En outre, la relation de proximité est souvent inexistante quand l'incident survient chez le prestataire alors même qu'il menace l'entreprise cliente : "Dans ce cas, le prestataire peut avoir des centaines, des milliers voire des millions de clients à avertir. Sa communication est donc unilatérale et il ne tient pas compte des plans de réponse à incident de chacun de ses clients. Il déploie son plan de gestion des incidents de la même manière pour tous ses clients", précise Yann Rambourg. Ce constat est d'autant plus vrai lorsque le prestataire est une grande structure et possède de nombreux clients. C'est pourquoi le RSSI de Septeo conseille aux PME de choisir des prestataires adaptés à leur taille s'ils le peuvent. "En cas d'incident, le petit prestataire a moins de clients à s'occuper et peut donc personnaliser ses réponses", ajoute-t-il.
N'inclure que les prestataires essentiels et au bon moment
Il n'est pas nécessaire d'inclure tous les prestataires dans un plan de réponse à incident. "Seuls ceux qui ont une fonction critique ou importante pour l'activité de l'entreprise doivent être mobilisés", indique Jean-Philippe Gaulier, RSSI et fondateur de Cyberzen, société spécialisée dans la cybersécurité des PME. "Si une entreprise prend feu alors que ses communications avec sa clientèle se font essentiellement par voie postale, mieux vaut qu'elle contacte en premier La Poste plutôt que Microsoft. Et ce, même si elle utilise la suite office 365", ironise Jean-Philippe Gaulier pour illustrer son propos.
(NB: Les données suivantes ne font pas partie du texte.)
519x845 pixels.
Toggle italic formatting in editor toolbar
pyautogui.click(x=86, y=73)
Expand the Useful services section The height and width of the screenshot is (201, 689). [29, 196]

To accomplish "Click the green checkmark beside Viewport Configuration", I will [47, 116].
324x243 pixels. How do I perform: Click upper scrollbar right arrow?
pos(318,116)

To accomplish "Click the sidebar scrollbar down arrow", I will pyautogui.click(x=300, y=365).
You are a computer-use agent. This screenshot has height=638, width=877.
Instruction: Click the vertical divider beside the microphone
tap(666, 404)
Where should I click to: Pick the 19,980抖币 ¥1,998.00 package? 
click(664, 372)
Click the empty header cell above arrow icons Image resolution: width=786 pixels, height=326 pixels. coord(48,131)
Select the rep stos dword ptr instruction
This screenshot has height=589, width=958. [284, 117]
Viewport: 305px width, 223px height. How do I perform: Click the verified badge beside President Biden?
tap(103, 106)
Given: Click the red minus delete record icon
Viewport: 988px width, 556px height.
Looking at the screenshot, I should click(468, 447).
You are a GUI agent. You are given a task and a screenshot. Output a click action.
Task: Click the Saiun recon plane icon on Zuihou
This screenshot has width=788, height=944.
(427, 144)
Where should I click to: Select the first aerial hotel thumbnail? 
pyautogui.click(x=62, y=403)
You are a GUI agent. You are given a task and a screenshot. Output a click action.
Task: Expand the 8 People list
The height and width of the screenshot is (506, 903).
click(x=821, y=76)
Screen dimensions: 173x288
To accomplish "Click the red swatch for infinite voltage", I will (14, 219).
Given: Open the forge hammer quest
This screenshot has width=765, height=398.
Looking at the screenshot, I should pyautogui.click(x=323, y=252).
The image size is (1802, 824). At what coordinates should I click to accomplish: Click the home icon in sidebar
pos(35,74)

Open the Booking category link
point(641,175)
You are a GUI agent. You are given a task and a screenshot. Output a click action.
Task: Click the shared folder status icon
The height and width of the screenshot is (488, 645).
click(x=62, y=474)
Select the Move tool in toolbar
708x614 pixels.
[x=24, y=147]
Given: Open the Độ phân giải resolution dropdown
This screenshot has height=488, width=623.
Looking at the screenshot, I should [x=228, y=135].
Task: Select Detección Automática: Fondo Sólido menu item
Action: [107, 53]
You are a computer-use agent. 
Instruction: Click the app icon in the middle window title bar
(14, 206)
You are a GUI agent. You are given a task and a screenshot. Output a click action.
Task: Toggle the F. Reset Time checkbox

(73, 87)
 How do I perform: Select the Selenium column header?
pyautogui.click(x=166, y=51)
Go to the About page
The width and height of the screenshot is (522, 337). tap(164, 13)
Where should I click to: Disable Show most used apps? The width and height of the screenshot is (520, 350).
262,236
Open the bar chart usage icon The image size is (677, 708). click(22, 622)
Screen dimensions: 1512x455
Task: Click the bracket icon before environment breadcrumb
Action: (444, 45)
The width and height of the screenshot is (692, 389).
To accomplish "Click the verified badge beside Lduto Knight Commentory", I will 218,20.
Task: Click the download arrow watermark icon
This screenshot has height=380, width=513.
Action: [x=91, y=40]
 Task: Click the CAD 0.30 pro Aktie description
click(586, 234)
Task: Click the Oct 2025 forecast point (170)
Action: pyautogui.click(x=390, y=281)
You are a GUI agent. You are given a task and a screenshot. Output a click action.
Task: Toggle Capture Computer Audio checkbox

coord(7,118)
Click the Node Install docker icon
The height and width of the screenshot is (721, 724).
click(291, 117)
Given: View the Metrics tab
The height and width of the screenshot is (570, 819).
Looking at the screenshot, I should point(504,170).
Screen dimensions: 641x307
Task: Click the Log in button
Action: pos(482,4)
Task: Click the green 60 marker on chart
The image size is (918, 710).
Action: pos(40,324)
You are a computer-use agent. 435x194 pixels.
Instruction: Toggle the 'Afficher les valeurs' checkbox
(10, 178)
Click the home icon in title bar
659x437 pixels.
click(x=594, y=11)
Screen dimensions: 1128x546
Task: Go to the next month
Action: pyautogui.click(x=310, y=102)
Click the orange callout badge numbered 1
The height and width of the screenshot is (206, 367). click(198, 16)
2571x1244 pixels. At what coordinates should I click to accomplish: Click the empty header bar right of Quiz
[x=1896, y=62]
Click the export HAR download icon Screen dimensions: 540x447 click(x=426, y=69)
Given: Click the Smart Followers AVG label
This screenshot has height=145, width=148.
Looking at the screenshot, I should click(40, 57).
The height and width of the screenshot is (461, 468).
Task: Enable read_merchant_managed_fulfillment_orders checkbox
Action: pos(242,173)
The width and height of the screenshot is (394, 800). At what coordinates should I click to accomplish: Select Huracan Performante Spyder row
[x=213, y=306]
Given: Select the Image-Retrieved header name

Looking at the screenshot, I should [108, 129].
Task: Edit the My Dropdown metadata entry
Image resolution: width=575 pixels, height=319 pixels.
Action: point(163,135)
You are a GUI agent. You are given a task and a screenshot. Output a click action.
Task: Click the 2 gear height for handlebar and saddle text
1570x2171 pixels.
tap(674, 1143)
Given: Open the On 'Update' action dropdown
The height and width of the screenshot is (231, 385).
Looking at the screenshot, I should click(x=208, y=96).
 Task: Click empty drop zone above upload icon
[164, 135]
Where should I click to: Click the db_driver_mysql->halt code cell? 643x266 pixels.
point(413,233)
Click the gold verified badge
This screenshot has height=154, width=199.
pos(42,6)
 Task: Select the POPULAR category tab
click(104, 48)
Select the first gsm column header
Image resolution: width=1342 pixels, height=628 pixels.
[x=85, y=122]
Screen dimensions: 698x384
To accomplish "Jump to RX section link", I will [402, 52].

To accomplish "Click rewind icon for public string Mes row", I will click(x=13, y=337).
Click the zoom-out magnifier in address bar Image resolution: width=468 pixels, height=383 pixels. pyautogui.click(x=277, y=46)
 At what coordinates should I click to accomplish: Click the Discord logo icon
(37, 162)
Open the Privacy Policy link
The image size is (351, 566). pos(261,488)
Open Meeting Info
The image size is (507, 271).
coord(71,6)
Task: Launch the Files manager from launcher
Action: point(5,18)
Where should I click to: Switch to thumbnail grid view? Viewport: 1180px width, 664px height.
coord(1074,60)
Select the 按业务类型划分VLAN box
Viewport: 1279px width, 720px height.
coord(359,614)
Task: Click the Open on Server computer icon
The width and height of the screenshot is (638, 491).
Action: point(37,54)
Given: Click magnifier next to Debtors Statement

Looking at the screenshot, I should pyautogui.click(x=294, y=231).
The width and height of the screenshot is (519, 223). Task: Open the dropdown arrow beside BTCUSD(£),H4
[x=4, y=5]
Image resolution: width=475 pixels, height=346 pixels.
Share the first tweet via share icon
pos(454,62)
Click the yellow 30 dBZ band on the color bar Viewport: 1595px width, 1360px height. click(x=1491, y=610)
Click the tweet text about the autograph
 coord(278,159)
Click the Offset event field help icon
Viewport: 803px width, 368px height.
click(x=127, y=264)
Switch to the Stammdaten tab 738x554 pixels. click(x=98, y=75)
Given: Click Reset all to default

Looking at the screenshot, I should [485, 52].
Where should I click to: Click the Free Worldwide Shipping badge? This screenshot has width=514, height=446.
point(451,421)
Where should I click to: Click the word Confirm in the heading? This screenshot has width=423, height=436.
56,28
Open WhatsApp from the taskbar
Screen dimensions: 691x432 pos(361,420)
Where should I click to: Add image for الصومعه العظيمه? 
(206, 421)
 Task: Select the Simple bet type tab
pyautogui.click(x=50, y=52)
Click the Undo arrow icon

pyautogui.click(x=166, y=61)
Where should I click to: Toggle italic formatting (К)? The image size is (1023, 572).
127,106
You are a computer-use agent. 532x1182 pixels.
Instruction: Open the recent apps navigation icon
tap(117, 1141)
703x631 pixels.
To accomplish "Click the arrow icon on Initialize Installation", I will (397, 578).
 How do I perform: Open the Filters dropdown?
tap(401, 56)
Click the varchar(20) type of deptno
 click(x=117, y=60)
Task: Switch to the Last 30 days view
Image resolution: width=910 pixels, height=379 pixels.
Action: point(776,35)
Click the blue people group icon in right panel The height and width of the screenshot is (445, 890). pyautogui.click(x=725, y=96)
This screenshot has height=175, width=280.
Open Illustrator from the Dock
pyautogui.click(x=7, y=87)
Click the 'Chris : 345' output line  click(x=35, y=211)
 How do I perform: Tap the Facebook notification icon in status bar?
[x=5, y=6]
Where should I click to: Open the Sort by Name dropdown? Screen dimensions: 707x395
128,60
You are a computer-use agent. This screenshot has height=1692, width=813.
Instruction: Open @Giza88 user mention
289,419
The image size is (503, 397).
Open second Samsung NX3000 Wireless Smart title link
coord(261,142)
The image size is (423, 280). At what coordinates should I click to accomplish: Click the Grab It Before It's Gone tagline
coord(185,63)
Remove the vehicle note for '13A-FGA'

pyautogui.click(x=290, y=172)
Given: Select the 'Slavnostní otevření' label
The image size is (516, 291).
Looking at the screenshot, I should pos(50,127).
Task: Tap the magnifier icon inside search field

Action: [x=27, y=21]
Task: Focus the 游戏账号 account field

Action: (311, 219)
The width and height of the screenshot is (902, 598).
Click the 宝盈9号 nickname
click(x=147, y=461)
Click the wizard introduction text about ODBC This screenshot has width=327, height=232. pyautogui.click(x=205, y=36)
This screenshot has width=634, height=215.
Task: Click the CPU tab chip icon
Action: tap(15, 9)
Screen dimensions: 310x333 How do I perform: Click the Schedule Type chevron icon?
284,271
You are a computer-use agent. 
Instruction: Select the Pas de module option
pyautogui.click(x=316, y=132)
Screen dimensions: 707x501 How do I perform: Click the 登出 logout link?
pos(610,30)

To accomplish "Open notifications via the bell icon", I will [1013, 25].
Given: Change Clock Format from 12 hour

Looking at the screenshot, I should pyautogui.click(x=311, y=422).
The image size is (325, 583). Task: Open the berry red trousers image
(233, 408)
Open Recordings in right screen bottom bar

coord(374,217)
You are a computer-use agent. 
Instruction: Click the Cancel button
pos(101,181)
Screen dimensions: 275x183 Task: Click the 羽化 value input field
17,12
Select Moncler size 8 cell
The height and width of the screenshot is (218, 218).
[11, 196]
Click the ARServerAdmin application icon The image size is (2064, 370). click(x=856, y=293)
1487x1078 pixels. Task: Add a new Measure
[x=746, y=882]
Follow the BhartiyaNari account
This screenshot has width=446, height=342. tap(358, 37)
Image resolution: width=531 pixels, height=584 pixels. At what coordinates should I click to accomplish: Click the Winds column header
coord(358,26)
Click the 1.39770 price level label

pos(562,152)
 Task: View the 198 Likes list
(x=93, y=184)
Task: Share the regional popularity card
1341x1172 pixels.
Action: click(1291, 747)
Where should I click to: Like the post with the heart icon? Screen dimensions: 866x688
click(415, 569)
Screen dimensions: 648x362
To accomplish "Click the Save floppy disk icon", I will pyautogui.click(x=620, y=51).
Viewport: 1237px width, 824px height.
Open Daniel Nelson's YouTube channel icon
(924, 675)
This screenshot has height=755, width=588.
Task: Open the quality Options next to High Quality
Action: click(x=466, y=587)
Une fois que les prestataires essentiels à l'activité de l'entreprise ont été répertoriés, une cartographie qualifiant leurs rôles et fonctions doit être réalisée. Celle-ci permet d'identifier rapidement les fournisseurs critiques à contacter et mobiliser pour répondre efficacement à un incident. En outre, pour que l'incident nécessite de solliciter les prestataires identifiés, il faut que celui-ci soit "un événement suffisamment grave pour mettre en danger l'entreprise", rappelle Jean-Philippe Gaulier.
Entraîner les prestataires à la gestion d'incident
Inclure les prestataires dans un plan de réponse à incident nécessite aussi de les faire participer à des exercices de gestion de crise. Le règlement Dora l'impose même aux entités financières. Celles-ci sont obligées de réaliser régulièrement des tests de résilience opérationnelle, parmi lesquels figurent des exercices de simulation d'incident. Ces exercices doivent inclure les prestataires de technologies de l'information et de la communication qualifiés de critiques pour valider la coordination des procédures, la pertinence des contacts, les délais de réaction. Ils permettent aussi d'identifier d'éventuelles défaillances dans la chaîne de réponse.
Quant à la directive NIS 2, elle n'oblige pas les entités essentielles et importantes qu'elle vise à organiser de tels exercices avec leurs prestataires. Toutefois, celles-ci peuvent l'imposer à leurs fournisseurs via des clauses contractuelles, précise Jean-Philippe Gaulier.